Michael Kamm, CEO de l’Agence Trio, à Lausanne

Sur quels critères vous basez-vous pour élaborer des campagnes publicitaires liées à l’agriculture et comment vous assurez-vous qu’elles représentent la réalité du secteur?

Avant d’y travailler, de concert avec nos clients, nous fixons des objectifs. S’il s’agit par exemple de mettre en avant l’authenticité ou les traditions, nous respectons ces critères. C’est donc relativement simple, si nous était fixé l’objectif de nous battre contre un imaginaire ou de respecter une réalité, nous le ferions. Il est toutefois évident que, dans un cadre publicitaire et touristique aussi, d’ailleurs, nous contribuons à entretenir cette image d’Épinal. Bien qu’elle ne soit pas forcément représentative de la réalité du secteur, elle est bénéfique pour ses produits.

Avez-vous déjà mené des campagnes visant à corriger ou à nuancer une image idéalisée?

Oui, c’est arrivé, mais il est difficile de défaire ce qui est gravé. Une image créée par l’émotionnel reste très fortement ancrée. Quelle image ai-je en tête si je pense à votre secteur? Celle des affiches où des individus en chemise edelweiss arborent des têtes d’animaux. Elle ne représente en rien vos réalités. Je dirais qu’aujourd’hui, existe un fossé entre, d’un côté, ces images du type bouvier bernois avec enfant blond croquant une pomme et, de l’autre, celles d’un secteur en colère avec de rudes conditions de vie. Il manque ce qui lie ces deux visions: des explications. En cela, les documentaires me paraissent des outils puissants.

Une partie de ces explications existent, comment les promouvoir?

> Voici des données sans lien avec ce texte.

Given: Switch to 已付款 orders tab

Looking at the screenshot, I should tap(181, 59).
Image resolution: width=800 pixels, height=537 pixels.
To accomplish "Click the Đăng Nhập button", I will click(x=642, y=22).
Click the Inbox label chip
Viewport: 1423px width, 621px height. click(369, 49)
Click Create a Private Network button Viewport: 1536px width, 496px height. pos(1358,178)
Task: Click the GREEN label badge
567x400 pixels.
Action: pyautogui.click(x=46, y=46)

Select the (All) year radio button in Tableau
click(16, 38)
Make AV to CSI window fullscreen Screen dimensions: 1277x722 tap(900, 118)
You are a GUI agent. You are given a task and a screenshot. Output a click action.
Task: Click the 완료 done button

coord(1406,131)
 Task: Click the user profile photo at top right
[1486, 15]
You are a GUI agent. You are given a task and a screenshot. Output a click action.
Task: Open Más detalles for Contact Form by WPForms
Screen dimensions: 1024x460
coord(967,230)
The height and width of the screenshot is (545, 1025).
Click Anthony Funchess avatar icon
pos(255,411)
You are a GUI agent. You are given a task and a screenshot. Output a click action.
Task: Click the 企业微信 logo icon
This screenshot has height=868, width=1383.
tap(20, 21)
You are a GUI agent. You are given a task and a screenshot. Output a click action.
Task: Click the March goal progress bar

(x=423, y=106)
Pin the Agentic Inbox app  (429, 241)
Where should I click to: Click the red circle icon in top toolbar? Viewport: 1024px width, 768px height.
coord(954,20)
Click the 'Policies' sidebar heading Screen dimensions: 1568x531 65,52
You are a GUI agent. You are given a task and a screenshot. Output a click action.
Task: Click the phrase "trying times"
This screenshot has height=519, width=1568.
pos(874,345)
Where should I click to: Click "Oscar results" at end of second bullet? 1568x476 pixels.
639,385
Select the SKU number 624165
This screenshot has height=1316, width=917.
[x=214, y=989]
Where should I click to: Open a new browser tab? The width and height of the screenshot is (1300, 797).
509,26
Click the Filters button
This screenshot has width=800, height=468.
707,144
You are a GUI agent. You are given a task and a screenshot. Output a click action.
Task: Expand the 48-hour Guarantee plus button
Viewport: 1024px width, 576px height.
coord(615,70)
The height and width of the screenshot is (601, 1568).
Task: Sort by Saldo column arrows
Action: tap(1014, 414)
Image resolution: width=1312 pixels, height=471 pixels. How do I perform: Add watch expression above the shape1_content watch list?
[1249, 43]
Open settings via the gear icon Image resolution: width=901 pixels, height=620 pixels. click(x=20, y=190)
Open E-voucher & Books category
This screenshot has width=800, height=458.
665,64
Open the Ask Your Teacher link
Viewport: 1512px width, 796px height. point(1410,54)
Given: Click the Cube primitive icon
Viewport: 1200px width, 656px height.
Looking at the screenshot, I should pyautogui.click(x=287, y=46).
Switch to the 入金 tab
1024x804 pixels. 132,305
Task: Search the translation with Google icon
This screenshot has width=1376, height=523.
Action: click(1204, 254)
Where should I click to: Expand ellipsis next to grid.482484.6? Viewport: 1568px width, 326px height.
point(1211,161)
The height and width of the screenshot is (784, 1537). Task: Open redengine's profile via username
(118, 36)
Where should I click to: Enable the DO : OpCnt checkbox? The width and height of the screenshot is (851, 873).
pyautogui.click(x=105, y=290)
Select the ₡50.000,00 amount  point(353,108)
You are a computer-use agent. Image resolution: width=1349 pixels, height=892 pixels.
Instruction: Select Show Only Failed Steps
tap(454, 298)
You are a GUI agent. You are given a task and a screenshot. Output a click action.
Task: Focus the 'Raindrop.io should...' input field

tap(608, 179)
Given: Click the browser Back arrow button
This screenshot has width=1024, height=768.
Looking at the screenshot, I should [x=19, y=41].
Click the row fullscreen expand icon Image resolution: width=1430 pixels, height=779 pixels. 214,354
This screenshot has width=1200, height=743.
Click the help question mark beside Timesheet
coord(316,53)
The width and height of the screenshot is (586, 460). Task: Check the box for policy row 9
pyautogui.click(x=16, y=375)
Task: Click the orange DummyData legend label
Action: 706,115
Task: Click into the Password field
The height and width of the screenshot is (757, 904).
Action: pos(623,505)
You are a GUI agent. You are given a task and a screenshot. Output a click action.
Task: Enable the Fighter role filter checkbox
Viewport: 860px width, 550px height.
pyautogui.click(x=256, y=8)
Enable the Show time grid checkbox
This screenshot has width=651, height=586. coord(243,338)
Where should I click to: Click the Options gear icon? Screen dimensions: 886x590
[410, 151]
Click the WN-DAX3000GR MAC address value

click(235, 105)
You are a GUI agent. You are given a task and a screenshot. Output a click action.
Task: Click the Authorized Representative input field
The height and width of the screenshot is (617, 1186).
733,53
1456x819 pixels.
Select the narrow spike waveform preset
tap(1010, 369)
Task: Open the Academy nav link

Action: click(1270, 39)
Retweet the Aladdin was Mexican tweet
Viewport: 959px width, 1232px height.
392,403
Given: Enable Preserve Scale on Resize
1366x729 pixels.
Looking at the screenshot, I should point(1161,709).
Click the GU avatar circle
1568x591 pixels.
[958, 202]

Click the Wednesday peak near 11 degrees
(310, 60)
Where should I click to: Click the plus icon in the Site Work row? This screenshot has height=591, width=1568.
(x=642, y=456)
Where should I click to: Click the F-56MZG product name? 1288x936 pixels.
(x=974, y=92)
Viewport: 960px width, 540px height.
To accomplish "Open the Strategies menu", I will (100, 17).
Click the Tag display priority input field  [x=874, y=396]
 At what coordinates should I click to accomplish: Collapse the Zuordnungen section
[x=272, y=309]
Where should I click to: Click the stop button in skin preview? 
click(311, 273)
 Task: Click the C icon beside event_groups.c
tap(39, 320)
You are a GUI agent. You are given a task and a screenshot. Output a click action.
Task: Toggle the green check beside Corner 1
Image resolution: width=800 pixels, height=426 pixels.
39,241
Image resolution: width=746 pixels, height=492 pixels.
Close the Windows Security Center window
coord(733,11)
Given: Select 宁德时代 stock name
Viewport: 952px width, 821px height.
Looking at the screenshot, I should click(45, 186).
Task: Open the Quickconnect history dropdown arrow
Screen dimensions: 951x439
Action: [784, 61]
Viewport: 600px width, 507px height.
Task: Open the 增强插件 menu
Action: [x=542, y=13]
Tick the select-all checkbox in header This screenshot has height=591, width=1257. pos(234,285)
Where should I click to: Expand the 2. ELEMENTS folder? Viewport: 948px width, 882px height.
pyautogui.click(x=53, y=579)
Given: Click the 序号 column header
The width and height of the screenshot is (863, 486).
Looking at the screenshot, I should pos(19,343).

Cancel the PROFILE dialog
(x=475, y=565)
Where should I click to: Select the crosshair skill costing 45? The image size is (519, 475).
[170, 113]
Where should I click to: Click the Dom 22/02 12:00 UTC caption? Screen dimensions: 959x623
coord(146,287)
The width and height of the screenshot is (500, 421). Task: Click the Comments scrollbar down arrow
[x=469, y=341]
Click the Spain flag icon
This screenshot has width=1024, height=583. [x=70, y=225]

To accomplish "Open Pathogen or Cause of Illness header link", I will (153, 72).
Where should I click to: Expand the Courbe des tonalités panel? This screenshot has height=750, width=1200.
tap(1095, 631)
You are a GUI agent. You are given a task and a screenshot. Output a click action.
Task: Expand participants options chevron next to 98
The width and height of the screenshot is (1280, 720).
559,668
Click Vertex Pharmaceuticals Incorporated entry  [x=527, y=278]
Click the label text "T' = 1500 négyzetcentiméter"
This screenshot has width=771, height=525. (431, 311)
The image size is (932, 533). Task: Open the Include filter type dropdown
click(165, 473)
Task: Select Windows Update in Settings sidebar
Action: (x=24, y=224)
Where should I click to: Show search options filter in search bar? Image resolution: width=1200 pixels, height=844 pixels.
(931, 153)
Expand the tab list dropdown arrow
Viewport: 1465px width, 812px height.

Il faut utiliser les mêmes outils que les autres secteurs comme promouvoir des influenceurs ou des porte-parole, à l’image de Didier Cuche ou Jacques Bourgeois. L’agriculture est très forte pour se mobiliser, pourquoi ne le fait-elle pas pour son image?

Propos recueillis par Martine Romanens

Sandra Helfenstein, responsable communication et marketing, USP

Quel est votre regard sur la perception de l’agriculture?

Il y a l’image et la compréhension. L’image est bonne même si, parfois, les agriculteurs pensent le contraire. La compréhension, en revanche, est une autre paire de manches. Le public a l’impression que la situation des exploitations suisses est bonne, grâce aux paiements directs. Il ne réalise pas que l’enveloppe reste stable depuis longtemps, qu’il faut fournir toujours plus de travail pour y avoir droit.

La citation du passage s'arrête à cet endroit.